The New South Wales police have been criticised for a “heavy-handed” midnight arrest and detention of a university student over a protest that allegedly “significantly interfered” with the Reserve Bank of Australia because its doors had to be temporarily locked.
Cherish Kuehlmann, 23, a student at the University of New South Wales, said she was woken up at about 12.30am on Saturday to the sound of “four or five” police officers “banging loudly” on the door of her unit in Eastlakes in Sydney’s inner south-east.
“I was a bit in shock,” she told Guardian Australia.
“I was in my pyjamas and I asked if I could put clothes on and they barged into the house, woke my housemate up, took my phone and keys, and took me downstairs.

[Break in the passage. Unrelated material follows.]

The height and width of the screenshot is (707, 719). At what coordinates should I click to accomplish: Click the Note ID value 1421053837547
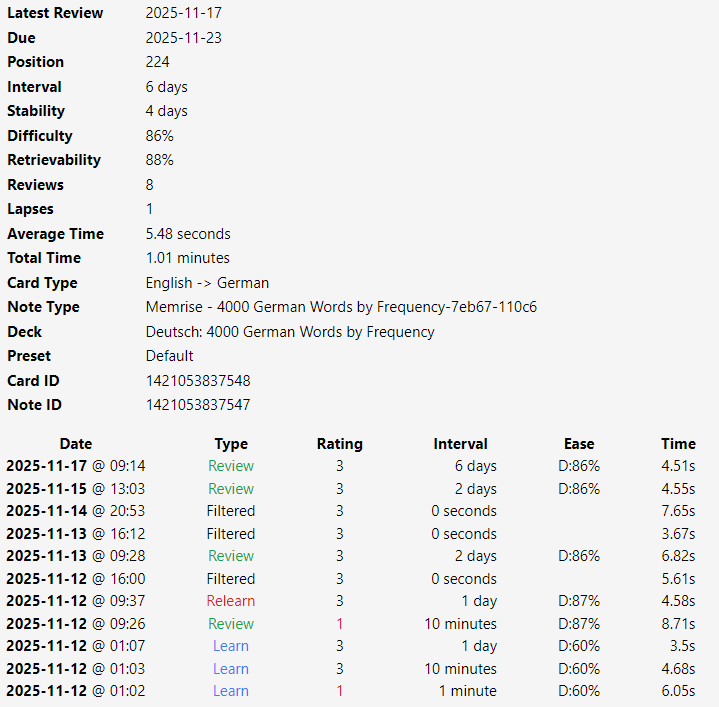(198, 405)

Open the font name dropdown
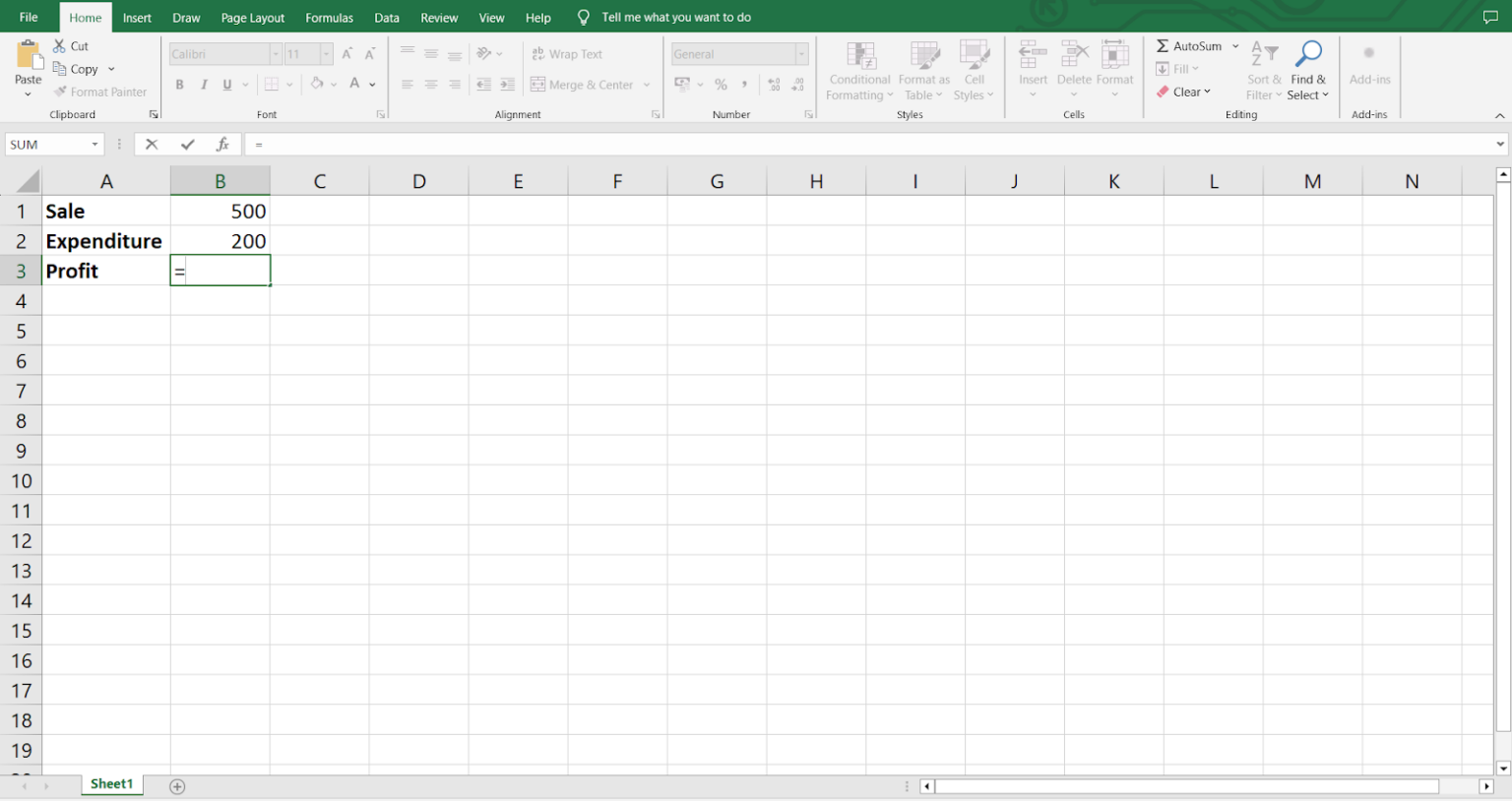pos(276,53)
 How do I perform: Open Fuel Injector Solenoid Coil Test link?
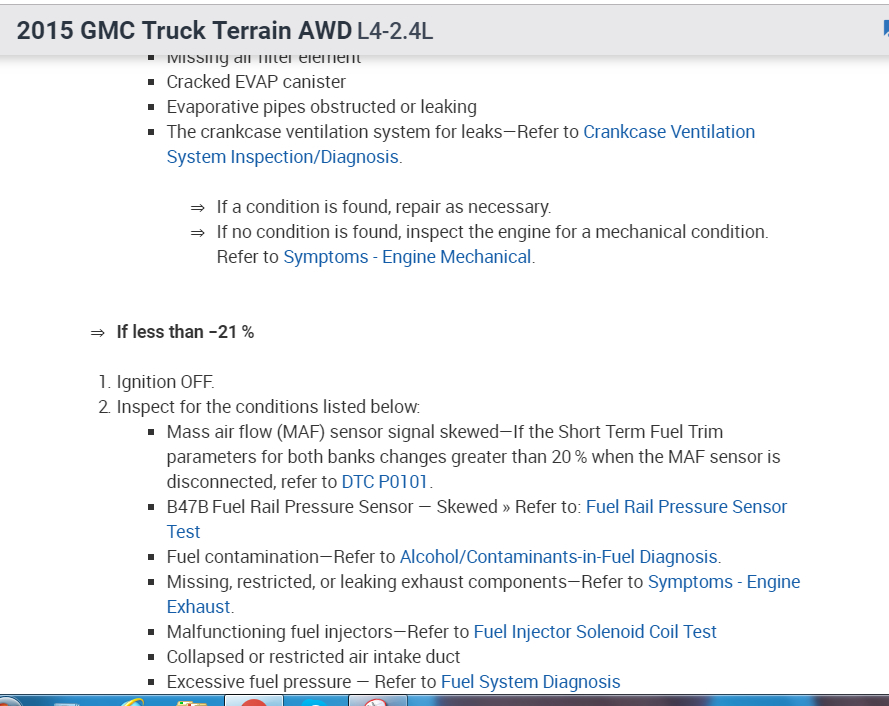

“It was pretty embarrassing, in front of my neighbours. It was pretty outrageous.”
Kuehlmann was arrested and taken to a police station in Sydney, where she was charged with a single count of unlawful entry on to inclosed land after a protest held in Martin Place on Friday.
She said she was detained for “about four hours” before being released on strict bail conditions, including a ban on her travelling within two kilometres of Sydney’s town hall, which would stop her from attending another protest organised later this week.
Her arrest came after about 30 people marched into Martin Place on Friday to protest the cost of housing, bank profits and the Reserve Bank’s monetary policy.
“It was about student affordable housing and the housing crisis,” Kuehlmann said.
“The Commonwealth Bank just announced $5bn in profits directly off higher interest rates and [the Reserve Bank chair] Philip Lowe has said profit for the banks is good for us. Good for who?”
A police fact sheet seen by the Guardian alleges the group had not completed one of the “form one” notifications to police to authorise a public assembly, and that during the protest demonstrators entered the Commonwealth Bank where they began “shouting and protesting” while “using loudspeakers to spread their messages” for about five minutes.
However, according to the fact sheet, the charge relates to their presence outside the RBA building. Police allege that after leaving the Commonwealth Bank the group “continued to chant, shout and scream” as they marched through Martin Place to the entrance of the RBA.
The police allege Kuehlmann and others then began “running towards the front door”, and when a security guard blocked them and shouted “that they were trespassing” Kuehlmann and other protesters “continued to force entry” but “kept getting pushed back”.
“Upon the front sliding doors to the RBA being shut and locked the group have remained immediately in the forecourt out the front of the premises front doors,” the document said.
Police said that while the protesters remained “outside the bank” the area was “still deemed to form part of the curtilage of the RBA”.
“Any form or protesting activities carried out in this area without approval is considered unlawful and a trespass on the RBA grounds,” the document said.
Kuehlmann said the group had been outside the building for a “maximum 10 minutes” and that the group had “walked to the door” of the bank before a security guard “pushed us back”.
But police alleged the protest resulted in the RBA “having to temporarily stop any form of access into the premises”, which they said “significantly interfered with the conduct and business of the RBA”.
After leaving the RBA, the group walked up to the front of the nearby NSW parliament when officers spoke to Kuehlmann. The police facts state she was “cautioned and spoken to in regards to her involvement in the alleged offence” by police and released.
Kuehlmann questioned why officers waited until the middle of the night to arrest her “when I complied with them at the protest”.
The arrest comes amid increasing concern from political activists and civil liberties groups about the use of police powers against protest groups.
New laws passed by the NSW government last year in the wake of a series of climate protests introduced tough new penalties for activists who blocked roads, bridges and tunnels. Violet Coco, a 32-year-old climate activist, was handed a 15-month jail sentence for a protest that blocked traffic on Sydney’s Harbour Bridge last year.
While Kuehlmann’s arrest did not invoke the new laws, the Greens MP Cate Faehrmann called it “heavy-handed”, and said the crackdown on protests had sent “a bipartisan signal to the police to go hard on peaceful protesters”.
“Labor teaming up with the government to pass draconian protest laws has sent a bipartisan signal to the police to go hard on peaceful protesters,” she said.
“Introducing laws to protect peaceful protest will be one of the first things the Green will do in the next parliament.”
In a statement, a spokesperson for the NSW police said police had attended the protest “in relation to unauthorised protest activity” but would not comment further because the case was before the courts.